The English Patient is next week’s Classic Tuesdays film

Director Anthony Minghella’s The English Patient (2006), winner of numerous international film festival, critics and technical awards, is next week’s Classic Tuesdays film and will be on at 6 pm at the National Gallery, Castellani House, Vlissengen Road, Georgetown.

According to the gallery, Minghella himself adapted the 1992 Booker Prize-winning novel by Sri-Lankan-Canadian writer Michael Ondaatje, a many-layered drama of romantic love and betrayal, the brutality of injury and death during war, and the physical, psychological and emotional change that this engenders. A first rate cast and brilliant filmmaking including breathtaking cinematography partly on location in North Africa, editing and music, made for a memorable production.

In the central story set in the closing months of World War II, French-Canadian nurse Hana (Juliet Binoche) cares for a badly burned patient in an abandoned villa in Italy. Thought to be English, he is in fact a Hungarian aristocrat, Count László de Almásy (Ralph Fiennes), contracted prior to the war by the Royal Geographic Society to head a team of archaeologists mapping the deserts of Egypt and Libya. The story of how he came to his present state, including his passionate affair with Katherine Clifton (Kristen Scott Thomas), the wife of one of his team, is told in flashbacks, and intermingles with that of Hana’s own story of loss and that of a British Sikh bomb disposal expert (Naveen Andrews) to whom she becomes attached, as well as that of a former prisoner-of-war (Willem Dafoe), tortured by the Germans, whose arrival at the villa turns out not to be a chance encounter.

The film won a total of 50 awards internationally, including 9 Oscars, 2 Golden Globe awards, 6 BAFTA (British Film) awards, and another 30-odd nominations: with several wins for Best Film, Best Director, Best Cinematography, Best Editing, and Best Supporting Actress awards for Binoche, with further awards for Best Sound and Art Direction, and several nominations for Best Actor/Actress for Fiennes and Thomas.

Minghella died unexpectedly in early 2008 after successful cancer surgery, following a multi-talented career marked by UK and international recognition, as a playwright and theatre and television director, prior to his filmmaking, and subsequently as an opera director.

The film is 2 hours and 40 minutes long and admission is free.

— Supplied entries —
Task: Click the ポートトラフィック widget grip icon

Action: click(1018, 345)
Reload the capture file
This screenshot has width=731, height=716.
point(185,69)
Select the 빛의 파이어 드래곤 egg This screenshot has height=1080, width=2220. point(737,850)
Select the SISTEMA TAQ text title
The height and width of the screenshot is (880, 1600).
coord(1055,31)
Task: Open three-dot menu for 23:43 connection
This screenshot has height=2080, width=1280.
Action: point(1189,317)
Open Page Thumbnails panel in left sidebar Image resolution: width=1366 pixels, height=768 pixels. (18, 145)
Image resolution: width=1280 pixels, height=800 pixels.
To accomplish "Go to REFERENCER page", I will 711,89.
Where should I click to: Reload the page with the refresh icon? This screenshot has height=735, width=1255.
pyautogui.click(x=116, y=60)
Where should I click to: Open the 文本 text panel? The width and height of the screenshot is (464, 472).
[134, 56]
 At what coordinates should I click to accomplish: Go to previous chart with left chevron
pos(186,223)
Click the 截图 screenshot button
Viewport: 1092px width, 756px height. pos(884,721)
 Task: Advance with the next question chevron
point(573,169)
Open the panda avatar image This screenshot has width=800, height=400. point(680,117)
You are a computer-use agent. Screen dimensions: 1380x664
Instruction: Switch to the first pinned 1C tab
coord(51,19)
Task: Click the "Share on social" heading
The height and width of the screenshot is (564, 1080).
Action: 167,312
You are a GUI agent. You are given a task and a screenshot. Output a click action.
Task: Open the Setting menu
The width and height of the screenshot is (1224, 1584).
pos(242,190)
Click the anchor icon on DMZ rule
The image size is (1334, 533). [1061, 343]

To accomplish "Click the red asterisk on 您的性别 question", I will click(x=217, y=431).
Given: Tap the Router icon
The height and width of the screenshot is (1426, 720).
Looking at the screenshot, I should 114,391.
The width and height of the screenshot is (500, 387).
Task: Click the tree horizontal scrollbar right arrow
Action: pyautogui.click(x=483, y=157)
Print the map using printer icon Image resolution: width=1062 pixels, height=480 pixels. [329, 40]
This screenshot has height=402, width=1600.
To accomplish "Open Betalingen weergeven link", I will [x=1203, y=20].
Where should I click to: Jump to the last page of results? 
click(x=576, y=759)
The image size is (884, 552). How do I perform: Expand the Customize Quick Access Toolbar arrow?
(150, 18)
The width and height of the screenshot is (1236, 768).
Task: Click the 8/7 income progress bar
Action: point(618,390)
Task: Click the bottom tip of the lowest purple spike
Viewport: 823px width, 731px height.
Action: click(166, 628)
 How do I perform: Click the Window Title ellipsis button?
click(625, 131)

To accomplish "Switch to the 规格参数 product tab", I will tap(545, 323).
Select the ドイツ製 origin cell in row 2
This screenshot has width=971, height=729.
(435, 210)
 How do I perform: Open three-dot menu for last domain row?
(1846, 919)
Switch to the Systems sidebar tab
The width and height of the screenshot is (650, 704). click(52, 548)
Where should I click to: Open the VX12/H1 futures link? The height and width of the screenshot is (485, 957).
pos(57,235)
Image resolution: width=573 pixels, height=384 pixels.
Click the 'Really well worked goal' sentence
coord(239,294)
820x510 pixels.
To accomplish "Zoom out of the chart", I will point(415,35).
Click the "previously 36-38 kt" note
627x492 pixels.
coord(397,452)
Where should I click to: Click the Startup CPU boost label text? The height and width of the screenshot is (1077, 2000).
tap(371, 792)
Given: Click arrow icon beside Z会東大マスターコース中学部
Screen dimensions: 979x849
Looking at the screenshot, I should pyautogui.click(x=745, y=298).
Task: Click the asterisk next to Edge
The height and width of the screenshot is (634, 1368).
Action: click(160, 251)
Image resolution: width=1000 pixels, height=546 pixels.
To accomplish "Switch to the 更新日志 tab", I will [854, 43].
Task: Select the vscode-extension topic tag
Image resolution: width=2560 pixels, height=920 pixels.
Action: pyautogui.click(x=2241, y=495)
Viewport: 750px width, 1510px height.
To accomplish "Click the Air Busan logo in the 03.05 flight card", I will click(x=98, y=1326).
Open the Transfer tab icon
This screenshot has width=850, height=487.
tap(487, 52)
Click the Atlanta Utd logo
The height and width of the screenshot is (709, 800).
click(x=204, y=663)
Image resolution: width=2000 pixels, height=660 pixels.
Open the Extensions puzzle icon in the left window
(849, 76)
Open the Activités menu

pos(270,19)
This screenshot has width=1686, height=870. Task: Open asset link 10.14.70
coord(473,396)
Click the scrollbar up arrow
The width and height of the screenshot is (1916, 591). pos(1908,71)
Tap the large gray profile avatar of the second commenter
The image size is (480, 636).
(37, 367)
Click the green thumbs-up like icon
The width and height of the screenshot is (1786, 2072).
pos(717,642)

— Assignment 1 —
In the Classic Tuesdays article, condense the paragraph beginning "The film won a total of 50 awards" into a short list that keeps its main facts.
— Assignment 2 —
Write out the section of the Classic Tuesdays article that opens with the words containing "The English Patient is" and closes with "Vlissengen Road, Georgetown.".
— Assignment 3 —
According to the Classic Tuesdays article, at what venue will the film be shown?

— Written reply 1 —
- 50 awards won internationally, plus about 30 more nominations
- Included 9 Oscars, 2 Golden Globes and 6 BAFTA awards
- Several wins for Best Film, Best Director, Best Cinematography and Best Editing
- Best Supporting Actress awards for Binoche
- Further awards for Best Sound and Art Direction
- Several Best Actor/Actress nominations for Fiennes and Thomas

— Written reply 2 —
The English Patient is next week’s Classic Tuesdays film

Director Anthony Minghella’s The English Patient (2006), winner of numerous international film festival, critics and technical awards, is next week’s Classic Tuesdays film and will be on at 6 pm at the National Gallery, Castellani House, Vlissengen Road, Georgetown.

— Written reply 3 —
The National Gallery, Castellani House, Vlissengen Road, Georgetown.